Traditional West Indian and African-Ameican cuisine will be available for purchase throughout the day. Tickets for the event are available online at http://www.hudsonvalley.org/.
During the colonial era, Pinkster was a joyous, festive occasion that celebrated the arrival of spring. For the African community riven by enslavement, it was a profound occasion that offered a chance for family members and friends, many of whom were split off and spread out from each other, to come together.
"It was a chance for people, especially those forced to toil in rural, isolated areas, to get together, to see their own relatives and friends," said Mr. Thacker.
Pinkster was also unusual in that both Africans and Europeans took part in the festivities, which featured some elements of role reversal among the races. The enslaved community, for example, would "roast" their white owners during the festival. At Philipsburg Manor's Pinkster Festival, one of the day's highlights is the Pinkster parade, which takes place at 1 p.m.

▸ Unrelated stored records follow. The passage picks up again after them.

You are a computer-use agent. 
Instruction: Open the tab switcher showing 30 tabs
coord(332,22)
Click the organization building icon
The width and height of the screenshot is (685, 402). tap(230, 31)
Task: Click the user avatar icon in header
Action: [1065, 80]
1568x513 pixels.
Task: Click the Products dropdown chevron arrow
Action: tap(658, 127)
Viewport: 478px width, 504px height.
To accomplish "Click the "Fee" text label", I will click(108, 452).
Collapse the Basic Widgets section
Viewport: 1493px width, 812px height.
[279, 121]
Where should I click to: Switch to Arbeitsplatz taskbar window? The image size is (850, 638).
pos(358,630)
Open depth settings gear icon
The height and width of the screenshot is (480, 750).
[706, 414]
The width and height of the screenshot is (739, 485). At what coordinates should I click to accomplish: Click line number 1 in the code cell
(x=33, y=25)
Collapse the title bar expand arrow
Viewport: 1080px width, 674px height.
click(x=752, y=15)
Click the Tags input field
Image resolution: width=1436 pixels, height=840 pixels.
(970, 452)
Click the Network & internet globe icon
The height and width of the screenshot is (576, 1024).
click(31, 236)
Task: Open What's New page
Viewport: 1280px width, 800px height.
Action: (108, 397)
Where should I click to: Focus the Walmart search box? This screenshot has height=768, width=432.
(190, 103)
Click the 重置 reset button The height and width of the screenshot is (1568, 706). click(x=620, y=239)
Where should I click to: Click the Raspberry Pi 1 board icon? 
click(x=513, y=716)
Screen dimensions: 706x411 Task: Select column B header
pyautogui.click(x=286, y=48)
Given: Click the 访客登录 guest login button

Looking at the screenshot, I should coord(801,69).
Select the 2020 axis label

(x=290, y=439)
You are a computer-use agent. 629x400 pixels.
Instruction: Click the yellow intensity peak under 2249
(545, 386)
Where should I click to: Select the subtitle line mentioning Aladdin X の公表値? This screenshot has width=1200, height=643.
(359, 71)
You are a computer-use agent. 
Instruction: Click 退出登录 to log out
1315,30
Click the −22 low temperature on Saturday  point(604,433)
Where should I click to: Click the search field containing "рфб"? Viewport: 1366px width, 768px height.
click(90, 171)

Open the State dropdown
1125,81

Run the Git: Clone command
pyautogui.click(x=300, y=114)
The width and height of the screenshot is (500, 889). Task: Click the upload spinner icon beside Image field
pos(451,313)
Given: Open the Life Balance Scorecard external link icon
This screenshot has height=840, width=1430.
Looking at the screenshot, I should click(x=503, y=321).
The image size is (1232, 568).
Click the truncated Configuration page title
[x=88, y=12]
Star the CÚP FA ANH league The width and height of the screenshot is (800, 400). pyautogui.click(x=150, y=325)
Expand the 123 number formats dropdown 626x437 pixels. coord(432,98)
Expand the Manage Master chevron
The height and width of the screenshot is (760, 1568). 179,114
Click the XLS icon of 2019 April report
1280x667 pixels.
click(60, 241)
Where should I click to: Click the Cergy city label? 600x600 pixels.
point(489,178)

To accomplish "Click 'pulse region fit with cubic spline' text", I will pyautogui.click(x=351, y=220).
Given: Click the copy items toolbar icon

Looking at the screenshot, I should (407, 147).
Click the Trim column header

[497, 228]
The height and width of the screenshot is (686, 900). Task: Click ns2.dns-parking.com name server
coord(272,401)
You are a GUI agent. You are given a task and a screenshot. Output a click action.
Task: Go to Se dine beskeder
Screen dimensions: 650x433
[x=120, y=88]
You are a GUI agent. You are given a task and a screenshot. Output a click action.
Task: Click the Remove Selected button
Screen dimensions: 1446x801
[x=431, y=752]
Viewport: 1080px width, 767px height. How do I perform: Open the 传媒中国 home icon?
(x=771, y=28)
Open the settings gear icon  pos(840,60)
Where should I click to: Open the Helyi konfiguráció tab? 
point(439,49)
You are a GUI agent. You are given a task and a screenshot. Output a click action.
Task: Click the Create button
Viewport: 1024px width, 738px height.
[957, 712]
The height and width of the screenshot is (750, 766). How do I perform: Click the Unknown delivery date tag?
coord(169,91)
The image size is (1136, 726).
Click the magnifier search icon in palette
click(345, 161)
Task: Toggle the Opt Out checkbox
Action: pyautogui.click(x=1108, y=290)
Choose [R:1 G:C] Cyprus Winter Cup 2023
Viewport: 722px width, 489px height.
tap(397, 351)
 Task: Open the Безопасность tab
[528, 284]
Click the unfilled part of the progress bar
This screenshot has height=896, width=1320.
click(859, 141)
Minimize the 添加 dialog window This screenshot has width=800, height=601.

Before the parade and later in the afternoon will be two "Grand Events," theatrical presentations that dramatize the pageantry of colonial Pinkster celebrations. The first "Grand Event" illustrates the good-natured, competitive side of the Festival as the Pinkster King, Kwajo, uses wordplay in a game of tall tales as he squares off against a local tenant farmer, Mr. Davenport. The final "Grand Event" asks for visitors to help elect next year's Pinkster leader.
"Pinkster" comes from the Dutch word for Pentecost and was originally a Dutch spring holiday that combined religious and secular traditions. But despite the holiday's Dutch origins, Africans in New York and New Jersey were so successful at incorporating their own cultures into the celebration that by the early 1800s Pinkster was actually considered an African-American holiday.
The Pinkster Festival is sponsored by Consolidated Edison Company of New York. Admission to Philipsburg Manor is $12 for adults; $10 for seniors; $6 for children 5-17; and free for children under 5 and HHV members. Philipsburg Manor is at 381 North Broadway (Route 9) in Sleepy Hollow, N.Y. For information: 914-631-3992, http://www.hudsonvalley.org/.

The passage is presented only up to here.